CAMBRIDGE, MA—MIT Center for Real Estate, in partnership with Harvard Medical School and MIT Professional Education, is offering a new course: Developing Health-Centered Communities: The Next Revolution in Real Estate.
The course will be taught by leading figures from medicine, public health, urban design, and architecture to explore innovative frameworks for driving value at the intersection of health care and the built environment.
According to MIT Center for Real Estate website, the next revolution in real estate has arrived: health-centered communities.
“This emerging opportunity is not only the result of persistent disruption caused by the pandemic, but also due to shifting demographics, technological advances, new health care delivery models, and evolving real estate trends,” MIT Center for Real Estate said. “Millennials are pursuing better work/life balance and physical environments that support their well-being. At the same time, baby boomers are seeking convenient, affordable, aging-in-place options.”
In recent years, emerging medical evidence about how the built environment impacts health—including chronic illnesses—has heightened interest in health-centered communities. And now, COVID-19 has upended conventional thinking about urban vs. suburban planning, and residential and commercial real estate.
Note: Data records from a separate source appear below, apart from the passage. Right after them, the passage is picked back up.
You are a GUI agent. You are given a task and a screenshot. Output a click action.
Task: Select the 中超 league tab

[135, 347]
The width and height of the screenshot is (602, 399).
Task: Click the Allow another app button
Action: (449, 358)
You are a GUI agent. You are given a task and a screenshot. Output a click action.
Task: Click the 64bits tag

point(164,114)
This confluence of medical and real estate trends provides opportunities for new developments and products that will benefit society.
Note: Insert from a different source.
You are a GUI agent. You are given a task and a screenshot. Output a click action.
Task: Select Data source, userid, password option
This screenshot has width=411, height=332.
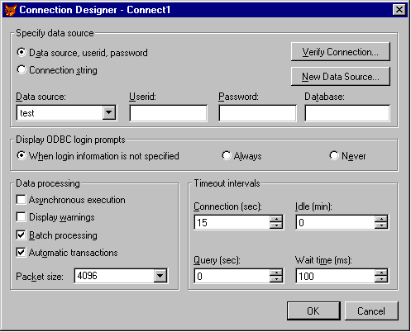click(22, 52)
Focusing on trailblazing new concepts, strategies, and technologies, MIT Professional Education, Harvard Medical School Executive Education, and MIT Center for Real Estate are bringing together top researchers, architects, urban planners, and real estate professionals, along with physicians, epidemiologists, and health tech entrepreneurs. Participants will gain a strategic vision for how professionals in health care and the built environment can work together to build projects that create value, promote healthy living, support aging-in-place, and develop communities that thrive.
Alongside a group of accomplished peers, you will participate in a project-based, applied learning activity that includes small-group work, virtual site visit of the project, and Health Impact Assessments. Guided by faculty, physicians, and planners, you will develop health-centered investment recommendations for a Boston neighborhood and present your project on the last day of the course.
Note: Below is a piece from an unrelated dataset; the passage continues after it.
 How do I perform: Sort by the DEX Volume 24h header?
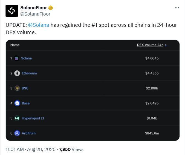[150, 45]
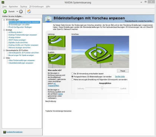Open the Hilfe menu
Viewport: 156px width, 137px height.
(x=48, y=7)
This course is designed for senior-level individuals across real estate, urban design, health care, and health technology. In particular, this program is well suited for:
- Real estate developers and investors
- Architects and urban designers
- City planners and municipal government employees
- Health technology entrepreneurs
- Senior leaders from community health centers and hospitals
- Health insurance executives.
This timely program is composed of 18, 75-minute live virtual sessions, which will take place on Tuesdays, Wednesdays, and Fridays, from 10 a.m. -1 p.m. EDT over a three-week period.